• _INSTRUCTIONS TO FOLLOW_
Copy task, pictures excluded: set down exactly the lines from the one containing "This screenshot has" to the end of the data below.

(Saved entries)
**********
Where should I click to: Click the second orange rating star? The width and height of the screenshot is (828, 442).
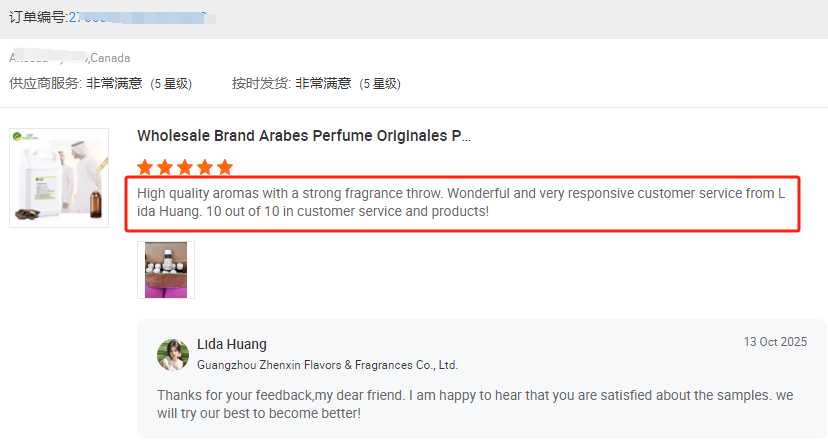pyautogui.click(x=165, y=167)
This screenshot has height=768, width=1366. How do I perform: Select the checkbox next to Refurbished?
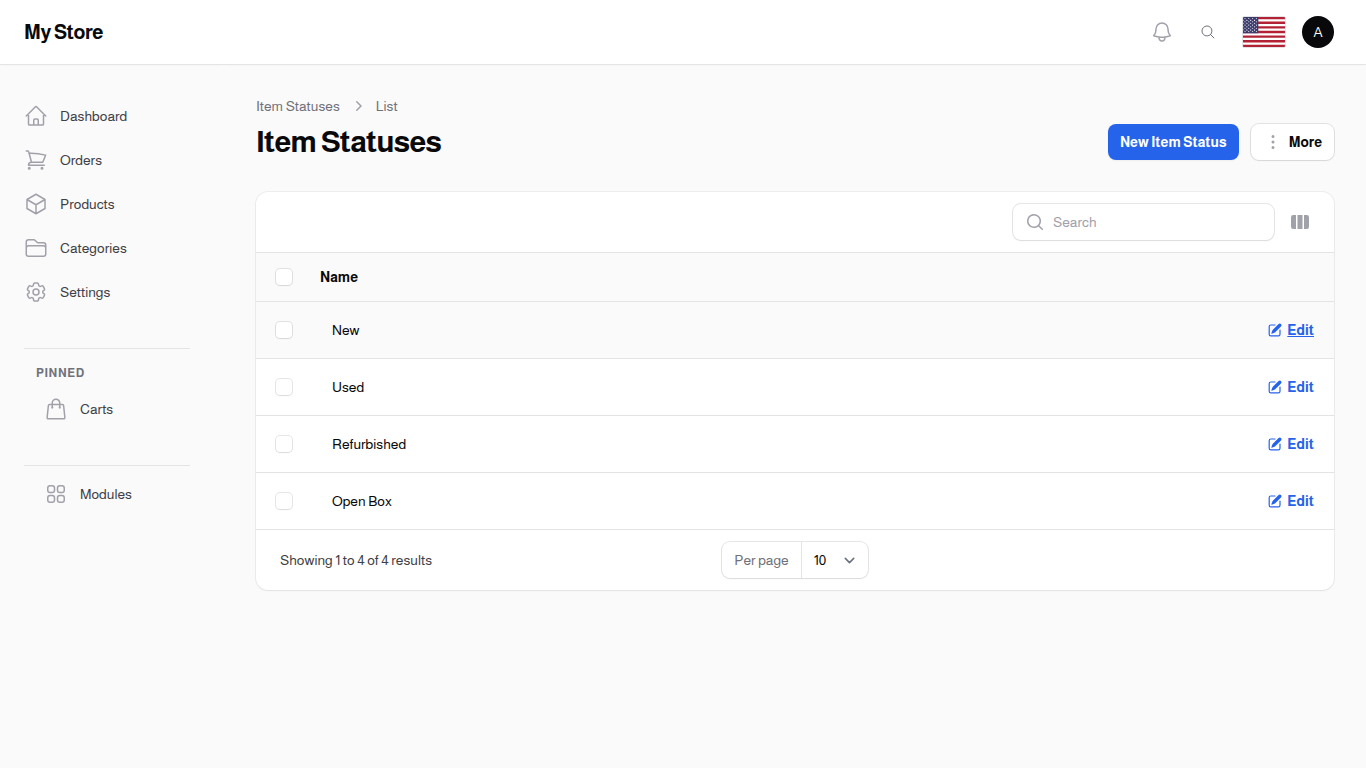coord(284,444)
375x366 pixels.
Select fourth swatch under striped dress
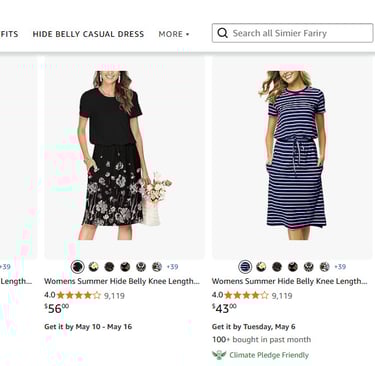(x=293, y=266)
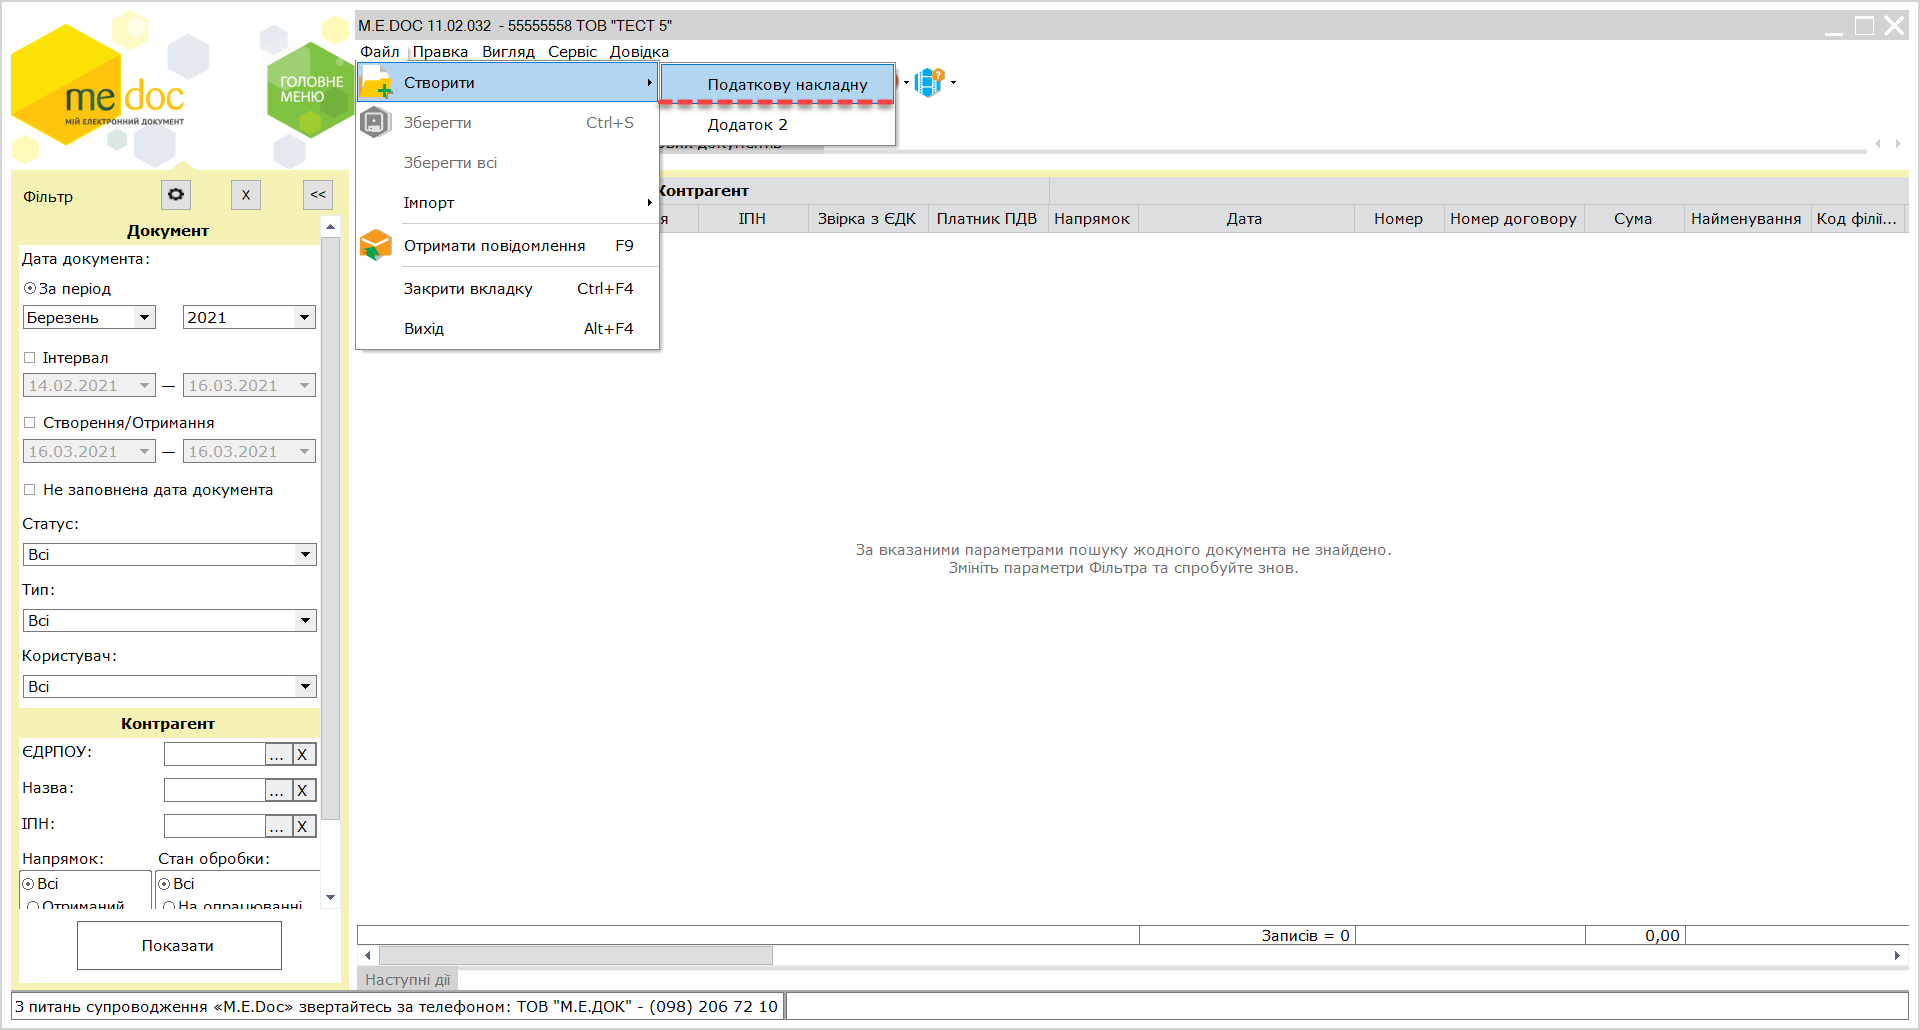Click the Зберегти disk icon
The width and height of the screenshot is (1920, 1030).
coord(375,122)
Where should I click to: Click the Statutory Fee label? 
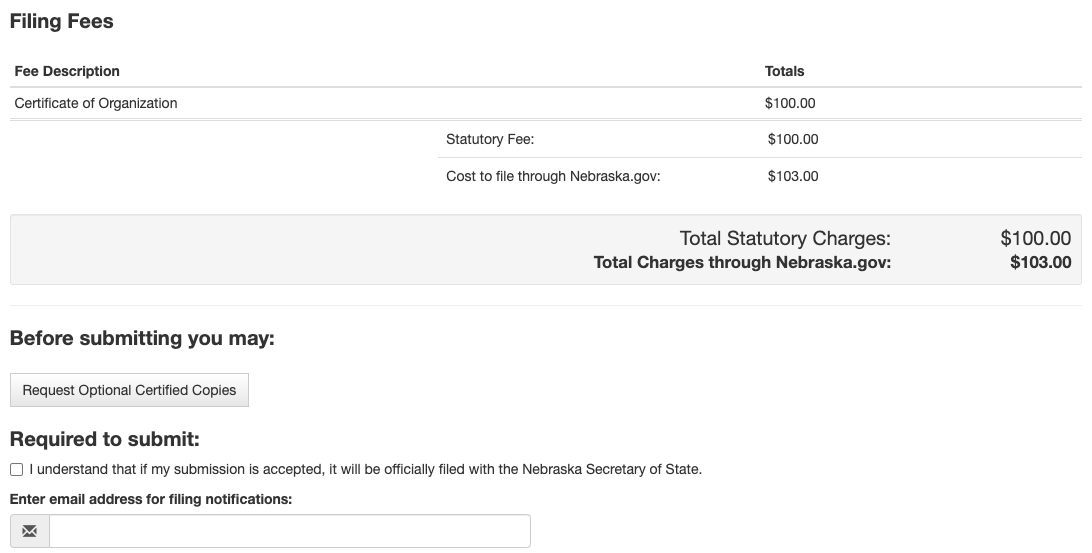click(x=490, y=139)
**********
• _WRITTEN SOLUTION_
This screenshot has height=768, width=1366. How do I perform: Select the checkbox next to Refurbished?
coord(284,444)
375x366 pixels.
Select fourth swatch under striped dress
(x=293, y=266)
Click the Зберегти disk icon
The width and height of the screenshot is (1920, 1030).
coord(375,122)
Where should I click to: Click the Statutory Fee label? 
click(x=490, y=139)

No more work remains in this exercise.